In Brazil, General Joao Baptista Figueiredo was elected Head of State on Sunday (15 October), by an electoral college dominated by the pro-government National Renewal Alliance Party (ARENA).
In Brazil, General Joao Baptista Figueiredo was elected Head of State on Sunday (15 October), by an electoral college dominated by the pro-government National Renewal Alliance Party (ARENA). General Figueiredo was the chosen candidate of the outgoing President, General Ernesto Geisel, and will take office next March for a six-year term.

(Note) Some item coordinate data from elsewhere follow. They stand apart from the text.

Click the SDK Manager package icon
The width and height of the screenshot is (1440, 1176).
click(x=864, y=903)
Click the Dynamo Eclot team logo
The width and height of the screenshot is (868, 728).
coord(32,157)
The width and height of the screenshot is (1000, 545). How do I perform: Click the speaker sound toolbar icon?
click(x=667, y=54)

Although his election was a formality, his candidature was opposed, and hundreds of students staged a noisy demonstration in the capital Brasilia, in protest against the electoral system.
SYNOPSIS: While the electoral college met inside the National Congress Hall, students gathered outside to await the result. the ARENA party controls 358 seats of the 589 in the electoral college, the remaining seats being held by the only legal opposition party, the Brazilian Democratic Movement (MDB). The college is formed by Federal Congressmen, Senators and representatives from Brazil's 22 state assemblies, and has sole responsibility for all government elections.

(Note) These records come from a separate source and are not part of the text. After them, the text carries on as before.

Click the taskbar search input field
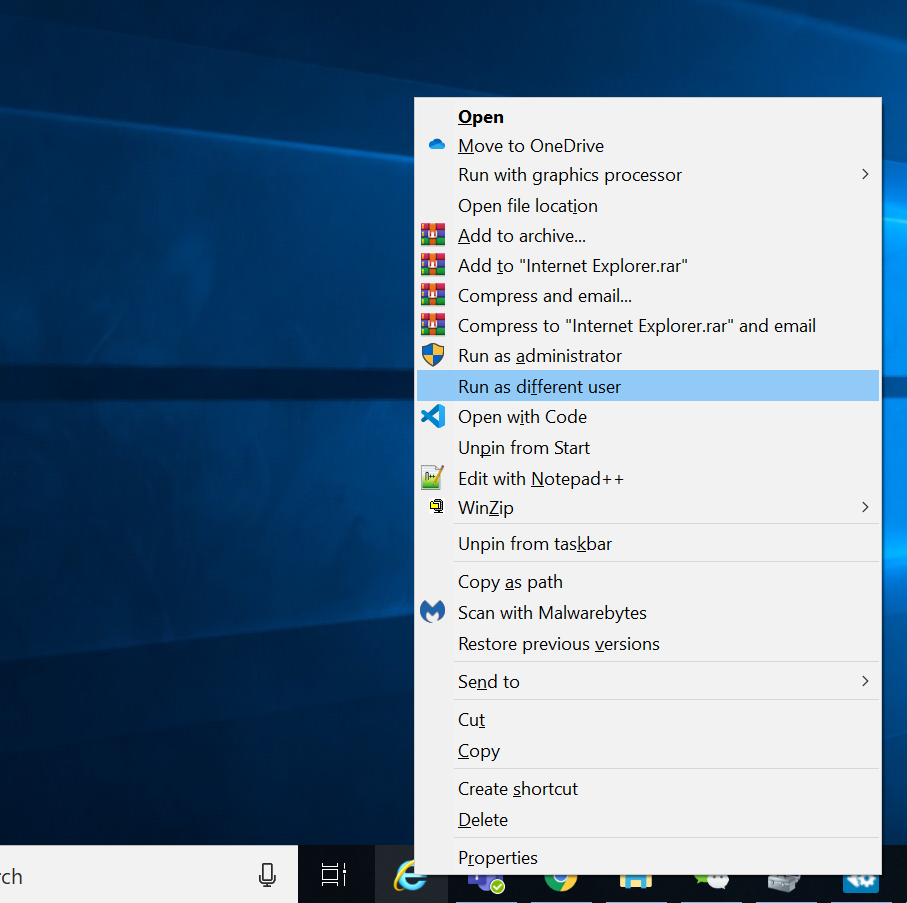 click(x=120, y=876)
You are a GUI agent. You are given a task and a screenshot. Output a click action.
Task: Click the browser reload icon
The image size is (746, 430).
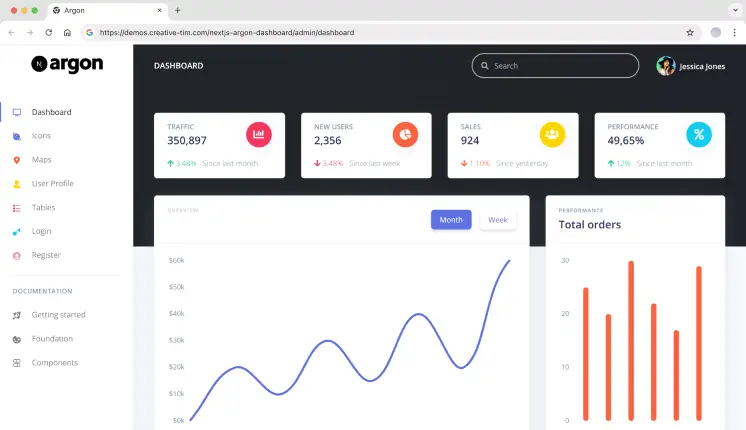tap(48, 32)
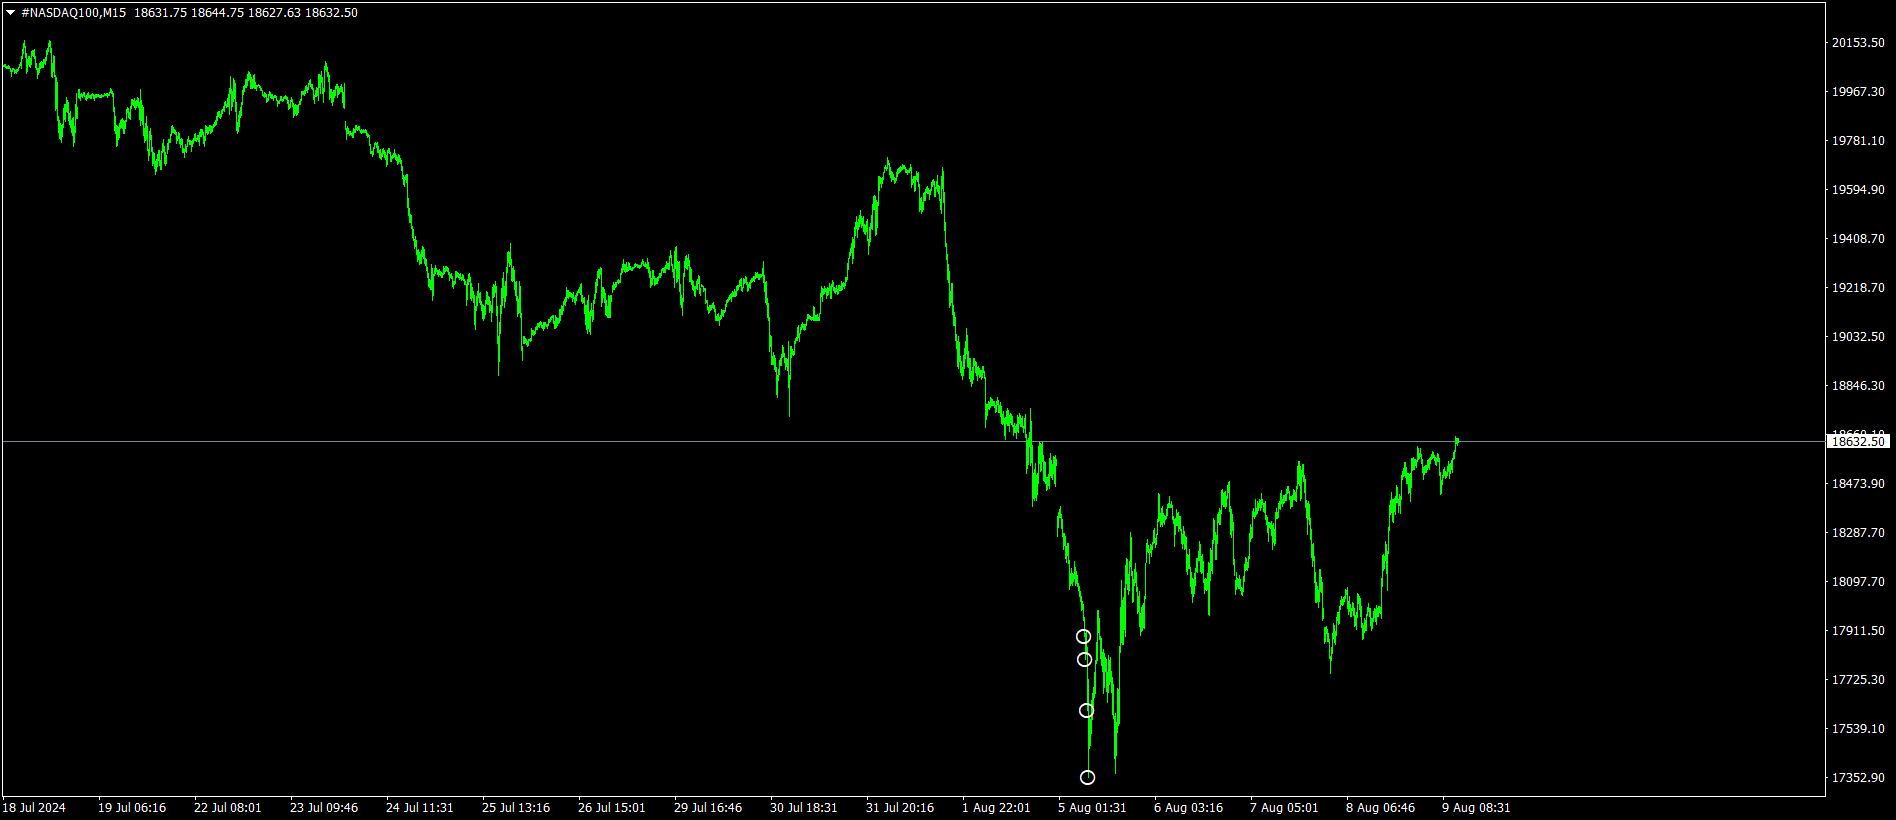Click the 18097.70 price axis label
The image size is (1896, 820).
[x=1857, y=582]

Senator Montoro of Sao Paulo, a member of the opposition party, is leading figure in the campaign for sweeping democratic reforms. As Senor Petronic Portella, the President of Congress, announced the result of the poll many opposition members voiced their disapproval. General Figueiredo was assured of victory since it is illegal for party members to vote in favour of another party's candidate.

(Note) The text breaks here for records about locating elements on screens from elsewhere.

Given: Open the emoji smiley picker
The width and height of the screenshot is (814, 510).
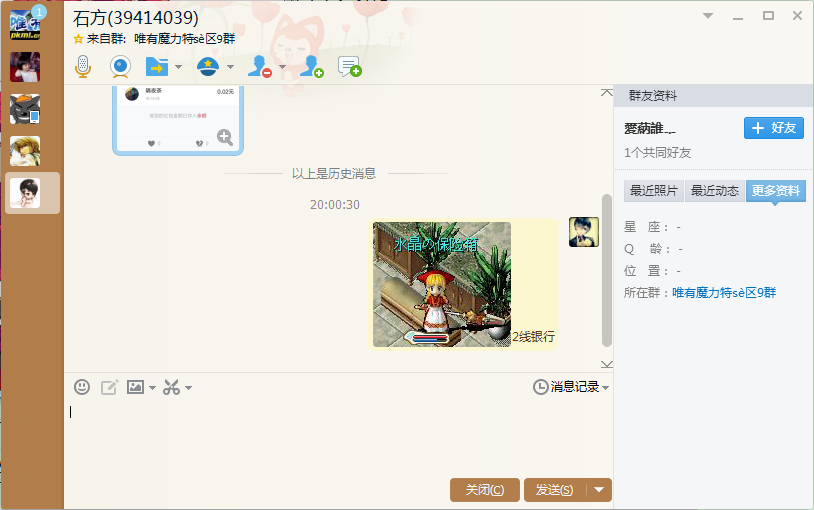Looking at the screenshot, I should 82,387.
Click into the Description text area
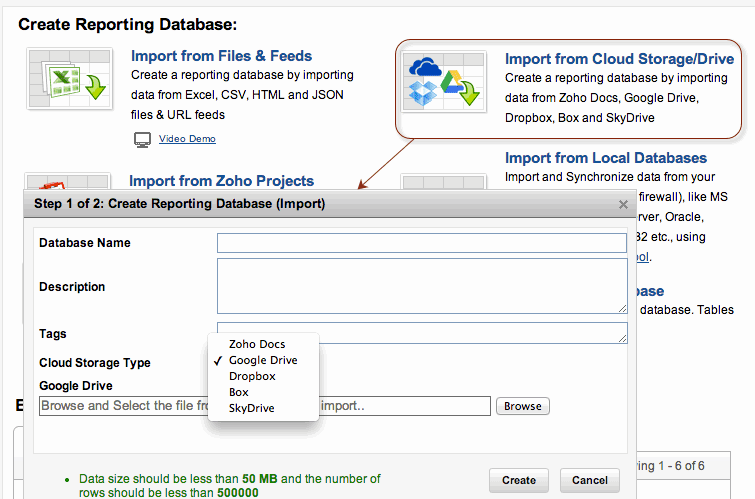Viewport: 755px width, 499px height. 421,286
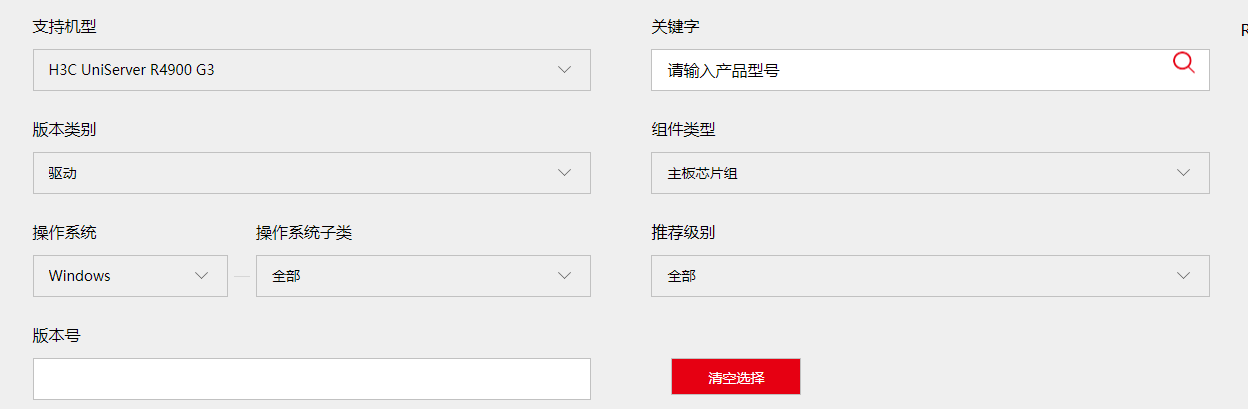1248x409 pixels.
Task: Click the chevron arrow in 操作系统子类 field
Action: (x=564, y=276)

The defeated MDB candidate, General Evler Bentes Monteiro, had called for an end to military rule and described election procedures as "institutionalised fraud". General Figueiredo has promised to implement the political reforms introduced by President Geisel, aimed at restoring full democracy.
These proposals have not satisfied the demands of opposition party supporters. During his election campaign, General Monteiro fiercely attacked the electoral system which he said, allowed a nation of 120 million people to be governed by a President chosen by only one Brazilian and supported by only a fe more. After the election, students continued to chant "We want the vote" outside the Congress Hall.